--- Data supplied Enclosed Below ---
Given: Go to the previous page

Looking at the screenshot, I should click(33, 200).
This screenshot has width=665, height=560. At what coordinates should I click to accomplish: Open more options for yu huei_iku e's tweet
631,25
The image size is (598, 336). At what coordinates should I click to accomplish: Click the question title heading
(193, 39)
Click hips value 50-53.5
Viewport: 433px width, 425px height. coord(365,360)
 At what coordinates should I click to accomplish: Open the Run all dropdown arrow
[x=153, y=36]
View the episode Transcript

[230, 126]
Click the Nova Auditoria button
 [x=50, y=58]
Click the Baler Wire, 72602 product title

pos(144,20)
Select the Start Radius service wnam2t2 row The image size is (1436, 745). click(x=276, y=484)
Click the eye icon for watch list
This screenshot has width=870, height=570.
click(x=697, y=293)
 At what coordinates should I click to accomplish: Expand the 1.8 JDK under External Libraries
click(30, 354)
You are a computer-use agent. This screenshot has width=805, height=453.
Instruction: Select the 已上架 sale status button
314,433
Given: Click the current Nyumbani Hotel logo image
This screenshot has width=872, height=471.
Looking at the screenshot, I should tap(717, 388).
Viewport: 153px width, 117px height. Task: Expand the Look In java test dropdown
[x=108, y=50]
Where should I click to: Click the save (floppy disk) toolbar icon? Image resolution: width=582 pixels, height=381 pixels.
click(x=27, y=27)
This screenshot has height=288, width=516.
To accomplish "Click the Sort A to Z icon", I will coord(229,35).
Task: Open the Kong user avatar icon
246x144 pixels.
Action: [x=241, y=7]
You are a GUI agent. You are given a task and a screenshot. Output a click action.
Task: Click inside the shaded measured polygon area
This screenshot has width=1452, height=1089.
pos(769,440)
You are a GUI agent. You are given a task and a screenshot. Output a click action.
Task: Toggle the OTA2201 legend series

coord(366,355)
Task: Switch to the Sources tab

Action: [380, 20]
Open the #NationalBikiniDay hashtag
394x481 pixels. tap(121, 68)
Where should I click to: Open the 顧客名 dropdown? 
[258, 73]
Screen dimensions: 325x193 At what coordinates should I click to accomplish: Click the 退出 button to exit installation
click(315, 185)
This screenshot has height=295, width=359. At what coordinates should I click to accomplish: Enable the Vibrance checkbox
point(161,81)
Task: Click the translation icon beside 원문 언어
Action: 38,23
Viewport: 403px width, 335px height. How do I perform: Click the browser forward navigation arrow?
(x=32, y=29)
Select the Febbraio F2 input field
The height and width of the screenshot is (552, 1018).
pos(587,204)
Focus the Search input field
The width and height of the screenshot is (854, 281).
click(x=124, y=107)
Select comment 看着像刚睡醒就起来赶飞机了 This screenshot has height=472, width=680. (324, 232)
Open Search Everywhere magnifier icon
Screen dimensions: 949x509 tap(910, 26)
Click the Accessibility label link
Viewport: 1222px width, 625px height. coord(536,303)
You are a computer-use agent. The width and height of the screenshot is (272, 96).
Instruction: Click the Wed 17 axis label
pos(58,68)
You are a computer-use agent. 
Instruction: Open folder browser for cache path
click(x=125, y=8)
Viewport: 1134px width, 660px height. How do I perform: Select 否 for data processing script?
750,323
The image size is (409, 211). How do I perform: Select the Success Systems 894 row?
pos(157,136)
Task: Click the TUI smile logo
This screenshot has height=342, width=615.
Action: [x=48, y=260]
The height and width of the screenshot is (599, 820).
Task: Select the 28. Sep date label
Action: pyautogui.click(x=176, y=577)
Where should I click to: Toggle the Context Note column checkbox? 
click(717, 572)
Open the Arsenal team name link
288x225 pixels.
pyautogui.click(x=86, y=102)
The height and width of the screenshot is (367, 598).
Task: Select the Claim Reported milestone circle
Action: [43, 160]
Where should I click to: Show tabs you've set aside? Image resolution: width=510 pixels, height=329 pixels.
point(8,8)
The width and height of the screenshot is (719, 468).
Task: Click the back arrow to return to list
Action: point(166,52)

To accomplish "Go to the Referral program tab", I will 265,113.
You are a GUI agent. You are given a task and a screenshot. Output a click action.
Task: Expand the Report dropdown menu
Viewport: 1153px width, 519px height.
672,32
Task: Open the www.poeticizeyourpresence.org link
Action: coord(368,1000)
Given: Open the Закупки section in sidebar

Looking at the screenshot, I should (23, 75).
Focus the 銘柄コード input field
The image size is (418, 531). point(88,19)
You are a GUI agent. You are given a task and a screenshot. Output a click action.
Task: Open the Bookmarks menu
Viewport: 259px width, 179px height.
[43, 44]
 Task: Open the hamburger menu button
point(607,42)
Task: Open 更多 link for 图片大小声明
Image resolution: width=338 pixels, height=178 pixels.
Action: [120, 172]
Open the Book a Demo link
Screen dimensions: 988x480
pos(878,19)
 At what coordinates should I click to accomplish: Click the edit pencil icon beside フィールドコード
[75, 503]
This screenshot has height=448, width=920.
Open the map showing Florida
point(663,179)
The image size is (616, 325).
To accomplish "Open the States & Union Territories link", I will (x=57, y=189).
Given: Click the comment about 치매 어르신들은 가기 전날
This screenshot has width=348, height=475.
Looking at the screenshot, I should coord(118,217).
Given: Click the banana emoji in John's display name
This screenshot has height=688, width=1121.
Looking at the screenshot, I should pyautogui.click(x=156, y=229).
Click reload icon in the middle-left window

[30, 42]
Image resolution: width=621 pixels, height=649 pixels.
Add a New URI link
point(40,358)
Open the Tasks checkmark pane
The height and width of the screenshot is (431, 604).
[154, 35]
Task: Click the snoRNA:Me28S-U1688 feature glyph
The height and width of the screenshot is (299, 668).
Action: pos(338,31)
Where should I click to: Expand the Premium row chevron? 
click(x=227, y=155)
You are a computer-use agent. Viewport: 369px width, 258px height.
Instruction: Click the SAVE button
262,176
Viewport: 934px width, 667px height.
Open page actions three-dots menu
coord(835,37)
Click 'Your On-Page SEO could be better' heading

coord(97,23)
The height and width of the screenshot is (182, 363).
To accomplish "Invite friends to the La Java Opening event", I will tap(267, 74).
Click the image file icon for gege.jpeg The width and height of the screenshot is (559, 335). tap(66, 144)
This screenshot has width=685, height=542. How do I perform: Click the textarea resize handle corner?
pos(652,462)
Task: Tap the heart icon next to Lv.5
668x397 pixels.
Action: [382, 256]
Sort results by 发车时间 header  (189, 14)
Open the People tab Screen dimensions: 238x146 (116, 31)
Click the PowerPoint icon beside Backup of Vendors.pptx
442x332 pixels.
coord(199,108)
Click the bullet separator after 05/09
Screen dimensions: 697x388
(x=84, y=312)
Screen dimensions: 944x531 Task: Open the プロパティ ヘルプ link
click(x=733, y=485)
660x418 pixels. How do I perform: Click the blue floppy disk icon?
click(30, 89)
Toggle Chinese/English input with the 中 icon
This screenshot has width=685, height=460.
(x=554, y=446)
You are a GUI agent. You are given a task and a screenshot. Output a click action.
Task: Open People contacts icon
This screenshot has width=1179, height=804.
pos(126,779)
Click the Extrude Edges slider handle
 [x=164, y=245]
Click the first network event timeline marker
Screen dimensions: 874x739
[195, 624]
--- End of Enclosed Data supplied ---
**Work item:**
Run a filter over the data above and keep each line that contains the word "logo".

**Exercise output:**
Given: Click the current Nyumbani Hotel logo image
Task: Click the TUI smile logo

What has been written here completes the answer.